D.Litt. et Phil. / The mentally ill population is one of the most neglected subpopulations of the Western World and this is most certainly the case in Southern Africa. With the restructuring of the mental health system, the process of discharging properly rehabilitated individuals from long term hospital stays into a strong community mental health support structure has become a priority. In order to embark on a process driven by an ethos of primary health care, the present inpatients in custodial settings need to be discharged into the open community. This process is termed deinstitutionalisation, and involves the discharge of all able patients from chronic or long-term custodial care institutions, into the open community as functional members, with all of the rights and freedom which this may imply. Deinstitutionalisation as a concept embraces the essence of human rights, as the person takes control of his/ her life circumstances with all of the accompanying responsibilities.
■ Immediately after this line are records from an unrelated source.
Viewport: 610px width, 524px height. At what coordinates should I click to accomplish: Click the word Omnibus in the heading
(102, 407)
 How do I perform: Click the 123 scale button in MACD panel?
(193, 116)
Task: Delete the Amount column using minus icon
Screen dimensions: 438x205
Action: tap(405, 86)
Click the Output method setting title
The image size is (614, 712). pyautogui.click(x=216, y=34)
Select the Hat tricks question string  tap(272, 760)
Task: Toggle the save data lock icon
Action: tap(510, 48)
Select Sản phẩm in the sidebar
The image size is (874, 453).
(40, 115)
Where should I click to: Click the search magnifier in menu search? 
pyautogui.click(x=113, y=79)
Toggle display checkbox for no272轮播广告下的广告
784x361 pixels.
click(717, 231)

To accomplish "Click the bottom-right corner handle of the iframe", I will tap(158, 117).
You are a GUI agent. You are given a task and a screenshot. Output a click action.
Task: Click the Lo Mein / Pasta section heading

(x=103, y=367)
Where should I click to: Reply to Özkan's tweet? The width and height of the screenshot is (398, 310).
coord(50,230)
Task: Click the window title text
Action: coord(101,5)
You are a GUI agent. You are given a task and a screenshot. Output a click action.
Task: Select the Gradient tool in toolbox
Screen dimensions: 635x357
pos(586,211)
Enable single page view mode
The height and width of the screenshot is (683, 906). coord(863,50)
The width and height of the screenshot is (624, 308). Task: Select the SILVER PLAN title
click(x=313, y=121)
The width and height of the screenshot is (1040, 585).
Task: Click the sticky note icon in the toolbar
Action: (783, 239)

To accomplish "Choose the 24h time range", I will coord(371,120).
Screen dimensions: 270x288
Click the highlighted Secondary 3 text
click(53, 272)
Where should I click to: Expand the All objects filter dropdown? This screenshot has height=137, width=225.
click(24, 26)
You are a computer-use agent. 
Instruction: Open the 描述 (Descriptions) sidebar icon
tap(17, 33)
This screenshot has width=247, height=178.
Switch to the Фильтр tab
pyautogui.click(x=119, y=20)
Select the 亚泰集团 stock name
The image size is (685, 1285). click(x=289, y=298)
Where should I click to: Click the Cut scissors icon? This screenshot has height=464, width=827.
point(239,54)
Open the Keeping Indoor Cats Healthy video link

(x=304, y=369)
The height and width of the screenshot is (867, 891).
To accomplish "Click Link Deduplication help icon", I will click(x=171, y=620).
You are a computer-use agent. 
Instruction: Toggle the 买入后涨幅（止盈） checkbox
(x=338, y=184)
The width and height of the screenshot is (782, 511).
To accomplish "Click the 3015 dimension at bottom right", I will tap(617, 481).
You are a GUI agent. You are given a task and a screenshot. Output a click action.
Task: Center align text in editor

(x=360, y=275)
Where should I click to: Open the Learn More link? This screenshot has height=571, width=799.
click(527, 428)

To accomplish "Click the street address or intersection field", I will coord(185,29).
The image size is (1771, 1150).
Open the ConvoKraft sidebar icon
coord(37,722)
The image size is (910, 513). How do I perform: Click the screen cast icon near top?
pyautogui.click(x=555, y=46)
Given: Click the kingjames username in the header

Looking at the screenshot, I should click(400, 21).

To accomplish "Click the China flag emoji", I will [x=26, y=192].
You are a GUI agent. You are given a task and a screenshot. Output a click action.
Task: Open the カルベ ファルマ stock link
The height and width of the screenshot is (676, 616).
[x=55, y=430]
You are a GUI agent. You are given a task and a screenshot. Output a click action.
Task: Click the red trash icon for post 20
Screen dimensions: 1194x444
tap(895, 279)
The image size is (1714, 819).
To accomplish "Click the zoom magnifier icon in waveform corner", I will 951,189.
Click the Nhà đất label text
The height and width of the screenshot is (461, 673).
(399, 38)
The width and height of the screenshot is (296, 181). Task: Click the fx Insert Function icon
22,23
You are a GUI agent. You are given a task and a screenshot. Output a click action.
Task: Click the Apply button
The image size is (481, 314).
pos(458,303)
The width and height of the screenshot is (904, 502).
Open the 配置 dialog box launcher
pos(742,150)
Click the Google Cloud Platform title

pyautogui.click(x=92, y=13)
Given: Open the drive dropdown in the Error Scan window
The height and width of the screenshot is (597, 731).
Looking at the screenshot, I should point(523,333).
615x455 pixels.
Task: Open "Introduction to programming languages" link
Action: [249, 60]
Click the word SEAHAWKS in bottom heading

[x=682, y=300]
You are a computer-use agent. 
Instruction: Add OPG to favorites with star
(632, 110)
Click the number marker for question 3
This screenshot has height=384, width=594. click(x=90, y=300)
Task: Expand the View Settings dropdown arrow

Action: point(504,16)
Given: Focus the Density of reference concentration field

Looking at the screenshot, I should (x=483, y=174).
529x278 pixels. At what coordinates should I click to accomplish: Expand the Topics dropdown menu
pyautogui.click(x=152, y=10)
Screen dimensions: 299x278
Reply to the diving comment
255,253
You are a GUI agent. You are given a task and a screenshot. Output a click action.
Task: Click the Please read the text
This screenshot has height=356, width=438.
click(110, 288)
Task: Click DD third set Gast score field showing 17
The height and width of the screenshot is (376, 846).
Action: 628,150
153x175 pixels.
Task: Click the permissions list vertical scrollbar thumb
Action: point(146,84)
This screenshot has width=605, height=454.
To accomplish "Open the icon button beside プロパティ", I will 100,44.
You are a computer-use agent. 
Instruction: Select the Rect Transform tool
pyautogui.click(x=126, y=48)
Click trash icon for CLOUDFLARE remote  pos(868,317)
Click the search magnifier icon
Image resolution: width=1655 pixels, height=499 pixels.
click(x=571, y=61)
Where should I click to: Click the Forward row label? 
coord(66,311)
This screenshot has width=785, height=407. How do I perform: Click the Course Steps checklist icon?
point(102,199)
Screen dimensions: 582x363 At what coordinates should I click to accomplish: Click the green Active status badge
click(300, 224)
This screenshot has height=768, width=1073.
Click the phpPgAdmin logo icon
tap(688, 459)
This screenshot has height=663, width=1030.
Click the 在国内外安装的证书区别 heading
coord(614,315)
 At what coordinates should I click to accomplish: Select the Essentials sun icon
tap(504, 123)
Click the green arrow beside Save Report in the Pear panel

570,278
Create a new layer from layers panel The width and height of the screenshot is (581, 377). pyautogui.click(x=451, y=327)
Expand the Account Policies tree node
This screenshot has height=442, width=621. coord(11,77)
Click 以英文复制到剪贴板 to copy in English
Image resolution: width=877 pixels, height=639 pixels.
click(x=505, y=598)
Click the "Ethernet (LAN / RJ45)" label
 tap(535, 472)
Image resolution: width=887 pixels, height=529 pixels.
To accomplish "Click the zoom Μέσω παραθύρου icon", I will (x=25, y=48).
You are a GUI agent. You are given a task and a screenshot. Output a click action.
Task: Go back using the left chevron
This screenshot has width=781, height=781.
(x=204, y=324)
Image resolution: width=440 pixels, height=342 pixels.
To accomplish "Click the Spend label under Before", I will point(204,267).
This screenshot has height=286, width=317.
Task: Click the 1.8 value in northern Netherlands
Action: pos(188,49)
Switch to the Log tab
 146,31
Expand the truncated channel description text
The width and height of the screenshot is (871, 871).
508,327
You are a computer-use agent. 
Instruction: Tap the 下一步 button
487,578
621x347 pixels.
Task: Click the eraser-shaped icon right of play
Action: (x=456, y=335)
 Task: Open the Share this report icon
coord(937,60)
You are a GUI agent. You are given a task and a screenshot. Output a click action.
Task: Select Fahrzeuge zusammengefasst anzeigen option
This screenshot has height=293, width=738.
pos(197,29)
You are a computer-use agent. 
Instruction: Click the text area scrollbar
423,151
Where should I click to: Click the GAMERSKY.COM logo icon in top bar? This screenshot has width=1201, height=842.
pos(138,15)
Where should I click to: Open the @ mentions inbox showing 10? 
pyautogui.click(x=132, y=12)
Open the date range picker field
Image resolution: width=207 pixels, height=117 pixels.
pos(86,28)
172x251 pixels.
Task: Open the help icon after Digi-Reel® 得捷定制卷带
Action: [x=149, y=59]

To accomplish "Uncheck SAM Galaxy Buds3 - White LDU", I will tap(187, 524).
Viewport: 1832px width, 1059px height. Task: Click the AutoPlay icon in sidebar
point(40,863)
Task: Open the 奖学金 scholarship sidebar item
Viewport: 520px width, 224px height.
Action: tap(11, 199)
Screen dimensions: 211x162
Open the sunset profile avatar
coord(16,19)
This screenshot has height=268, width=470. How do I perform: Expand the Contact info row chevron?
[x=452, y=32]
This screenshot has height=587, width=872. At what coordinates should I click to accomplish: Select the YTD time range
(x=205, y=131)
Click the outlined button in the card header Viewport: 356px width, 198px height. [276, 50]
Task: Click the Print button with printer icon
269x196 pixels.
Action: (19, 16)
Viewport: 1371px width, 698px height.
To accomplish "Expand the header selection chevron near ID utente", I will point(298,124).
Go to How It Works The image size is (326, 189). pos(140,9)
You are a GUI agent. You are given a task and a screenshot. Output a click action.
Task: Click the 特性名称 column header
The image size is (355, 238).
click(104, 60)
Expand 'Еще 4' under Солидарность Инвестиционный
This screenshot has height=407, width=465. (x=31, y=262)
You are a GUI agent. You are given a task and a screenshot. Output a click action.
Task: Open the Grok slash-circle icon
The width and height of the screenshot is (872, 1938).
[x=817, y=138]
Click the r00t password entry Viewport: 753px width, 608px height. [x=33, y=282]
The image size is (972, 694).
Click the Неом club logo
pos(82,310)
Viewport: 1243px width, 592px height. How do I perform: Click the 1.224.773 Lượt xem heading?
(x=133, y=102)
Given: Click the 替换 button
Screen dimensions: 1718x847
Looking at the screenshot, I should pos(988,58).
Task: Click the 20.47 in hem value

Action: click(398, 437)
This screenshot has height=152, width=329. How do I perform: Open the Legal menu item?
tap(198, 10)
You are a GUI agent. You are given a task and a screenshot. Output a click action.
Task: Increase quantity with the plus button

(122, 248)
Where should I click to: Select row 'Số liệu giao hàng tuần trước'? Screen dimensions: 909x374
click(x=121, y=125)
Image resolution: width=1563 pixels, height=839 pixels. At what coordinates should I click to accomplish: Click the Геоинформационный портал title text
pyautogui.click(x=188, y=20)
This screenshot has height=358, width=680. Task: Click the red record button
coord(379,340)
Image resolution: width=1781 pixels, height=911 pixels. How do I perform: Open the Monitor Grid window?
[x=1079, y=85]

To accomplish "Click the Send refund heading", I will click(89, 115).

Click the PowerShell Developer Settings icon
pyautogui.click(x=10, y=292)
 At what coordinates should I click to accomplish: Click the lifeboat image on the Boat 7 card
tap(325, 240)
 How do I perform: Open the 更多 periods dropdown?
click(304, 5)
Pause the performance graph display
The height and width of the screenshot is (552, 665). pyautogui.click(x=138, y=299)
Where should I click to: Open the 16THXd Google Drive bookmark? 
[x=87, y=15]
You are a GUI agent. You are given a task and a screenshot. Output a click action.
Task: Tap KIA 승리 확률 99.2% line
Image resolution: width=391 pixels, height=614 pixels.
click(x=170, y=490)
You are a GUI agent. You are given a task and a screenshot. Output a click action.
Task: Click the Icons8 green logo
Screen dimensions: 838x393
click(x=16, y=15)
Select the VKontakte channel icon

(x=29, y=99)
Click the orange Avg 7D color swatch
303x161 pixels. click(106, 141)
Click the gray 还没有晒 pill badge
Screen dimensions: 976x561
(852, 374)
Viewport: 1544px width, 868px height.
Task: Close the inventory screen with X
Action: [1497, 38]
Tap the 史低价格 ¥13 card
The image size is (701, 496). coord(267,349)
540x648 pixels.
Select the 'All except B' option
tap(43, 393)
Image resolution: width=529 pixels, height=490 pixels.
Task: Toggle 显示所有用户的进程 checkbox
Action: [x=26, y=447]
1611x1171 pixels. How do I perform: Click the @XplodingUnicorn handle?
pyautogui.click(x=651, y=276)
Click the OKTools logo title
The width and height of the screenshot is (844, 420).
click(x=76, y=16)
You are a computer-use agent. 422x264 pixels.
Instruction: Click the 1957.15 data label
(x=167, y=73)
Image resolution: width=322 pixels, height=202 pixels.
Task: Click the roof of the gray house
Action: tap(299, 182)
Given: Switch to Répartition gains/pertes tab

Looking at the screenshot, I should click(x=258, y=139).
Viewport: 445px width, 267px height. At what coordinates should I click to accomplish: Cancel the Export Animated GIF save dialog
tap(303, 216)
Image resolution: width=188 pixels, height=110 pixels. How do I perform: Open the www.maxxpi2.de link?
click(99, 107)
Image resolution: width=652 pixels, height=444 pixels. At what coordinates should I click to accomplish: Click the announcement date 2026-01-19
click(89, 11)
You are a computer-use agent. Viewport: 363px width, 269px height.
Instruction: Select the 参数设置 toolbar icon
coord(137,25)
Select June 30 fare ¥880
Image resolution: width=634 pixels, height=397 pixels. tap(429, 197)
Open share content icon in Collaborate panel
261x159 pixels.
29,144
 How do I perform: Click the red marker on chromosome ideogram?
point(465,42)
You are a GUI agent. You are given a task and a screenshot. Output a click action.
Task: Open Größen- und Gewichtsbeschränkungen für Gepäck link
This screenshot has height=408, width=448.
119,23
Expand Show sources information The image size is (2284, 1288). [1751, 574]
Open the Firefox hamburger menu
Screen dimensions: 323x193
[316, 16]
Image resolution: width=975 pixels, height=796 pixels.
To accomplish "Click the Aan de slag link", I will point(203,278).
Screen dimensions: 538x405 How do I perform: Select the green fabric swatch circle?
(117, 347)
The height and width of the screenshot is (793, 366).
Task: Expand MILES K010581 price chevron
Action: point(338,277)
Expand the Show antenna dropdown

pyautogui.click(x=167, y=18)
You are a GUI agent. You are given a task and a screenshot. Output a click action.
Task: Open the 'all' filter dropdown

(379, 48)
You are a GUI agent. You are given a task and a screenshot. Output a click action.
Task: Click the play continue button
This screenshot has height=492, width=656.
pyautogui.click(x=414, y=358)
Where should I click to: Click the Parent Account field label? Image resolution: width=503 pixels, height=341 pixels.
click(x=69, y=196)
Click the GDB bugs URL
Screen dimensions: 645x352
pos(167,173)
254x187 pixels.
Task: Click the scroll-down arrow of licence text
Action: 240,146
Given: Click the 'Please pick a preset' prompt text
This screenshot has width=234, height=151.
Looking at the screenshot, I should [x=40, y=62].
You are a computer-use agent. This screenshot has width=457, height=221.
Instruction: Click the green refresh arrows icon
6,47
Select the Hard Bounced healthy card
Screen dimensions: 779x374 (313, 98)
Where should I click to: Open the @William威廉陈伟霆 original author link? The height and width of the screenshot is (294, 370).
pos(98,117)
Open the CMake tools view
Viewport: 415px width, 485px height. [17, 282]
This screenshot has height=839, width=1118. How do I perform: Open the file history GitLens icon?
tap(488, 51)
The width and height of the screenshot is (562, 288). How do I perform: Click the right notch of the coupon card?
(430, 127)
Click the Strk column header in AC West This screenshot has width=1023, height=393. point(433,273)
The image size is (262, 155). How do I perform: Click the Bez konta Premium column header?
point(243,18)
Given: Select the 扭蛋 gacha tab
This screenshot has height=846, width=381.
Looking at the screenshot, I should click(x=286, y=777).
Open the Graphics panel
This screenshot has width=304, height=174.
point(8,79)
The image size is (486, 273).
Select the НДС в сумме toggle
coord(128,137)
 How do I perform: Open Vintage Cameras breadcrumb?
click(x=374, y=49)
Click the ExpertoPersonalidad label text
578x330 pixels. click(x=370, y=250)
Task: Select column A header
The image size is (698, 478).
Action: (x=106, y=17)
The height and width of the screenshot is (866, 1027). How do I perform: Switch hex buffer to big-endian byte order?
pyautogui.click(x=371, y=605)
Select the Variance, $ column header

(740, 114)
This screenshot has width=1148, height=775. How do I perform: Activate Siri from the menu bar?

Present deinstitutionalisation practice in traditional South African long-term care facilities has no rehabilitation/ recovery focus with which to drive the discharge process of patients. Barriers to the success of the process are the lack of rehabilitation services, poor discharge planning and process, and lack of follow-up and integration of community services. These would seem to be the biggest stumbling blocks to the success of a deinstitutionalisation initiative. The initial process of design and implementation of a viable programme, and one that addresses uniquely South African issues was challenging. This was because of the lack of information, and reliable reporting systems with which to identify availability and need of service, client subpopulations, and service provision agencies. A preexisting NGO system was described and assessed for service provision and success rates, and the same system was used to measure the availability and applicability of psychosocial rehabilitation service in South Africa. The process comprised describing a the necessary components required by a recovery-driven, psychosocial rehabilitation system, using international literature as well as the early findings and results of the changed system. Suggestions have been made in terms of necessary facilities and services required, as well as staff competencies and methods of addressing historic issues of anti trust which have developed because of apartheid mental health practice.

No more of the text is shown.